Records on target coordinates:
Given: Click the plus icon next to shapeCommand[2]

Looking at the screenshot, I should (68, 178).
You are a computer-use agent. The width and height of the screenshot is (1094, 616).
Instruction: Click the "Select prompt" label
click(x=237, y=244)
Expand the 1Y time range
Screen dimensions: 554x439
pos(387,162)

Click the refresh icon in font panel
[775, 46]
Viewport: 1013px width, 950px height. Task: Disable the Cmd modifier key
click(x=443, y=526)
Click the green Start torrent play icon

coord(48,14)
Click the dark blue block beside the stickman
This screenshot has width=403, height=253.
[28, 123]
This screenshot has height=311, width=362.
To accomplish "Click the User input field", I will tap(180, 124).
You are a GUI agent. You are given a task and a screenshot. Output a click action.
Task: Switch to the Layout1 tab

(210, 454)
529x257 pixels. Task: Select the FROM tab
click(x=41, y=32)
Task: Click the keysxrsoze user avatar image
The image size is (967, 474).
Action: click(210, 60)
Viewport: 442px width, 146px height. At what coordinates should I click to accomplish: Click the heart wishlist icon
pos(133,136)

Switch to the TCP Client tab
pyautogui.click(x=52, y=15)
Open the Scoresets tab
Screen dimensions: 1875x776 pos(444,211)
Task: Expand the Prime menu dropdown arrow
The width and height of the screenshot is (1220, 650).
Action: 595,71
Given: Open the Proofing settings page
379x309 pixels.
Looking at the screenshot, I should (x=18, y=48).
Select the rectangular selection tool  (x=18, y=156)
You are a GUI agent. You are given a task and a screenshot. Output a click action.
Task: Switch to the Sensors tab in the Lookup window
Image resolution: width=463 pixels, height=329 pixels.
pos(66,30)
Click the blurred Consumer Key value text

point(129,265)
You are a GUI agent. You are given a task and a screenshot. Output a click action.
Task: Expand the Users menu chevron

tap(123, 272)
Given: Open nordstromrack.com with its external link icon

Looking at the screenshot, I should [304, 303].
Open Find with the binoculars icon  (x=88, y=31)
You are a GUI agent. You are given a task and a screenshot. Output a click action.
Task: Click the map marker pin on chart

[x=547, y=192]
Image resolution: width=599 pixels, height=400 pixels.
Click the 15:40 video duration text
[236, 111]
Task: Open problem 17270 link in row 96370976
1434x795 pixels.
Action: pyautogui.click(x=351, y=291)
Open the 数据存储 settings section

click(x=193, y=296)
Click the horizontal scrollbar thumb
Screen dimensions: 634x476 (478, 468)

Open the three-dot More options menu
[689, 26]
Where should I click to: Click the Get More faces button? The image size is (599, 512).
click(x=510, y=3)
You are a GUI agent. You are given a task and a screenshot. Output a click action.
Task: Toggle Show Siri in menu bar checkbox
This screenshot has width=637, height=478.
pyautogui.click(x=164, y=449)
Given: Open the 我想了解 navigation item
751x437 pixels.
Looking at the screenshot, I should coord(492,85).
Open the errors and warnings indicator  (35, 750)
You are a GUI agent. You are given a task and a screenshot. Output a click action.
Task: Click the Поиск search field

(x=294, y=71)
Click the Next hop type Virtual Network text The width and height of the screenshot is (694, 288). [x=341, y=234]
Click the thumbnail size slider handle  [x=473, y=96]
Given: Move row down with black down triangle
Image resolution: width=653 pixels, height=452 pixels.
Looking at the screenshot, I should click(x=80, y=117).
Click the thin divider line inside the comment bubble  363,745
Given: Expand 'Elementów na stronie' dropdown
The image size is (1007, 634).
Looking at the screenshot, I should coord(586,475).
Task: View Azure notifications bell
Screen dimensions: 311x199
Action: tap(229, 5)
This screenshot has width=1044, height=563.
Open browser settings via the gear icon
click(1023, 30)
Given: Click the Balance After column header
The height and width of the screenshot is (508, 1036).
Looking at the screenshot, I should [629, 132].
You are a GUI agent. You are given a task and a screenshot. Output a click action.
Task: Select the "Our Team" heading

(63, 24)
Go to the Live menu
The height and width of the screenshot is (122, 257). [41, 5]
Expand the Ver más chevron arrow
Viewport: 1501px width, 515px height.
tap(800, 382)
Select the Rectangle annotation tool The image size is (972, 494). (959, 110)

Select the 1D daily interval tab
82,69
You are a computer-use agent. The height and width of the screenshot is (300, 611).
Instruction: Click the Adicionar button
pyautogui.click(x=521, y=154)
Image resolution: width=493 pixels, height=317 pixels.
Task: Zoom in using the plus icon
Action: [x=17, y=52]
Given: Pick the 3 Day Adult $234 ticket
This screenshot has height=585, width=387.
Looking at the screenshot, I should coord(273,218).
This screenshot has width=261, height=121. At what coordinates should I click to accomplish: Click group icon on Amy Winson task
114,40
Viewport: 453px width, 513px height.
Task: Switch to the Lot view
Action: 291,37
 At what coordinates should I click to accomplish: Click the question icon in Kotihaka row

Directive: Swap "GUI agent" for "screen agent" wherever it occurs in the records, and reproduce all of them with nothing else changed.

Result:
Given: Click the plus icon next to shapeCommand[2]

Looking at the screenshot, I should (68, 178).
You are a computer-use agent. The width and height of the screenshot is (1094, 616).
Instruction: Click the "Select prompt" label
click(x=237, y=244)
Expand the 1Y time range
Screen dimensions: 554x439
pos(387,162)

Click the refresh icon in font panel
[775, 46]
Viewport: 1013px width, 950px height. Task: Disable the Cmd modifier key
click(x=443, y=526)
Click the green Start torrent play icon

coord(48,14)
Click the dark blue block beside the stickman
This screenshot has width=403, height=253.
[28, 123]
This screenshot has height=311, width=362.
To accomplish "Click the User input field", I will tap(180, 124).
You are a screen agent. You are given a task and a screenshot. Output a click action.
Task: Switch to the Layout1 tab

(210, 454)
529x257 pixels. Task: Select the FROM tab
click(x=41, y=32)
Task: Click the keysxrsoze user avatar image
The image size is (967, 474).
Action: click(210, 60)
Viewport: 442px width, 146px height. At what coordinates should I click to accomplish: Click the heart wishlist icon
pos(133,136)

Switch to the TCP Client tab
pyautogui.click(x=52, y=15)
Open the Scoresets tab
Screen dimensions: 1875x776 pos(444,211)
Task: Expand the Prime menu dropdown arrow
The width and height of the screenshot is (1220, 650).
Action: 595,71
Given: Open the Proofing settings page
379x309 pixels.
Looking at the screenshot, I should (x=18, y=48).
Select the rectangular selection tool  (x=18, y=156)
You are a screen agent. You are given a task and a screenshot. Output a click action.
Task: Switch to the Sensors tab in the Lookup window
Image resolution: width=463 pixels, height=329 pixels.
pos(66,30)
Click the blurred Consumer Key value text

point(129,265)
You are a screen agent. You are given a task and a screenshot. Output a click action.
Task: Expand the Users menu chevron

tap(123, 272)
Given: Open nordstromrack.com with its external link icon

Looking at the screenshot, I should [304, 303].
Open Find with the binoculars icon  (x=88, y=31)
You are a screen agent. You are given a task and a screenshot. Output a click action.
Task: Click the map marker pin on chart

[x=547, y=192]
Image resolution: width=599 pixels, height=400 pixels.
Click the 15:40 video duration text
[236, 111]
Task: Open problem 17270 link in row 96370976
1434x795 pixels.
Action: pyautogui.click(x=351, y=291)
Open the 数据存储 settings section

click(x=193, y=296)
Click the horizontal scrollbar thumb
Screen dimensions: 634x476 (478, 468)

Open the three-dot More options menu
[689, 26]
Where should I click to: Click the Get More faces button? The image size is (599, 512).
click(x=510, y=3)
You are a screen agent. You are given a task and a screenshot. Output a click action.
Task: Toggle Show Siri in menu bar checkbox
This screenshot has width=637, height=478.
pyautogui.click(x=164, y=449)
Given: Open the 我想了解 navigation item
751x437 pixels.
Looking at the screenshot, I should coord(492,85).
Open the errors and warnings indicator  (35, 750)
You are a screen agent. You are given a task and a screenshot. Output a click action.
Task: Click the Поиск search field

(x=294, y=71)
Click the Next hop type Virtual Network text The width and height of the screenshot is (694, 288). [x=341, y=234]
Click the thumbnail size slider handle  [x=473, y=96]
Given: Move row down with black down triangle
Image resolution: width=653 pixels, height=452 pixels.
Looking at the screenshot, I should click(x=80, y=117).
Click the thin divider line inside the comment bubble  363,745
Given: Expand 'Elementów na stronie' dropdown
The image size is (1007, 634).
Looking at the screenshot, I should coord(586,475).
Task: View Azure notifications bell
Screen dimensions: 311x199
Action: tap(229, 5)
This screenshot has width=1044, height=563.
Open browser settings via the gear icon
click(1023, 30)
Given: Click the Balance After column header
The height and width of the screenshot is (508, 1036).
Looking at the screenshot, I should [629, 132].
You are a screen agent. You are given a task and a screenshot. Output a click action.
Task: Select the "Our Team" heading

(63, 24)
Go to the Live menu
The height and width of the screenshot is (122, 257). [41, 5]
Expand the Ver más chevron arrow
Viewport: 1501px width, 515px height.
tap(800, 382)
Select the Rectangle annotation tool The image size is (972, 494). (959, 110)

Select the 1D daily interval tab
82,69
You are a computer-use agent. The height and width of the screenshot is (300, 611).
Instruction: Click the Adicionar button
pyautogui.click(x=521, y=154)
Image resolution: width=493 pixels, height=317 pixels.
Task: Zoom in using the plus icon
Action: [x=17, y=52]
Given: Pick the 3 Day Adult $234 ticket
This screenshot has height=585, width=387.
Looking at the screenshot, I should coord(273,218).
This screenshot has width=261, height=121. At what coordinates should I click to accomplish: Click group icon on Amy Winson task
114,40
Viewport: 453px width, 513px height.
Task: Switch to the Lot view
Action: 291,37
 At what coordinates should I click to accomplish: Click the question icon in Kotihaka row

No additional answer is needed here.